Is there nothing in the actual last line (with the 'FWD:' in it) that you can key in on to make that the last line of your sed command?

Otherwise I think but have not tested, that you could pipe the output from what I've done above through 'uniq -d'

atc98092 · January 22, 2009, 9:00am

Yeah, I was thinking of the FWD, but looking at complete log files I see that not every entry is forwarded to someone else. Unfortunately, the only constant between entries is that the next entry starts with the 4 digit time and position (which for this facility is always TMU). The only other constant is the keyword that starts the entry, such as WX: or METERING:. Even to colon isn't constant after the keyword.

I've asked the development team that works on the program to add keyword search to the reports we can generate from the command line, but even if they do it, it'll take over a year to get it in place.

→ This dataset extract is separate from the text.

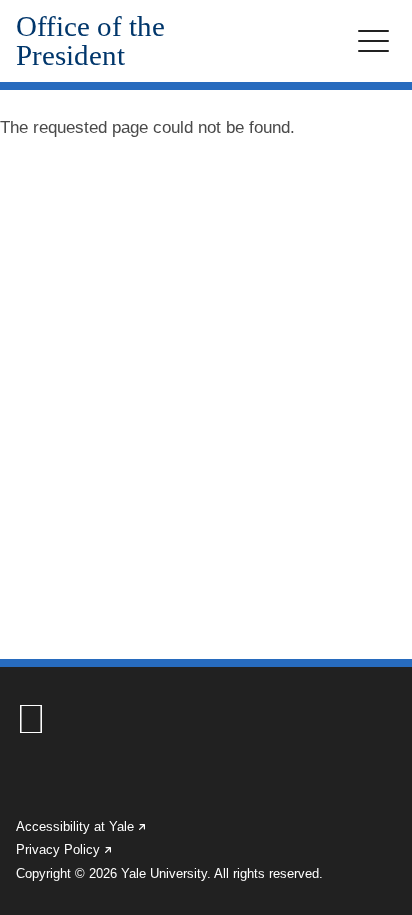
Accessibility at (82, 826)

The government moves extremely slow when tinkering with stuff they consider "operational" to the National Airspace System, even when it doesn't have any effect on controlling aircraft! :rolleyes:

Thanks again for the suggestions. I'll keep tinkering, but scripting isn't my strong point. I can program in Visual Basic, but that won't work on Linux

cfajohnson · January 22, 2009, 10:29am

If you can do it in VB, you can do it in Linux. It will probably best be done with awk, rather than as a sed one-liner.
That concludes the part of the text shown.